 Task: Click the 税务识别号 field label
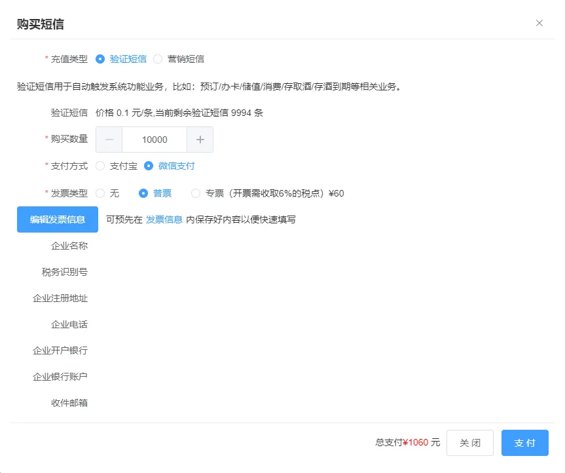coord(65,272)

^^^^^^^^

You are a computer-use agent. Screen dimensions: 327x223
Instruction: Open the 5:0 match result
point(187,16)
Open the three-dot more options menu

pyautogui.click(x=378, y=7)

^^^^^^^^

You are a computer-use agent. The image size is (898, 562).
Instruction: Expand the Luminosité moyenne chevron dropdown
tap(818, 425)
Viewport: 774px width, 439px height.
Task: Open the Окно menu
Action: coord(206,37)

^^^^^^^^

§ What you will do
Rewrite the lines between the one holding "You are a computer-use agent. Screen" and the one holding "pyautogui.click(x=378, y=7)", inclusive, replacing "match" with "game" and leaving everything else as it is.

§ Answer to the problem
You are a computer-use agent. Screen dimensions: 327x223
Instruction: Open the 5:0 game result
point(187,16)
Open the three-dot more options menu

pyautogui.click(x=378, y=7)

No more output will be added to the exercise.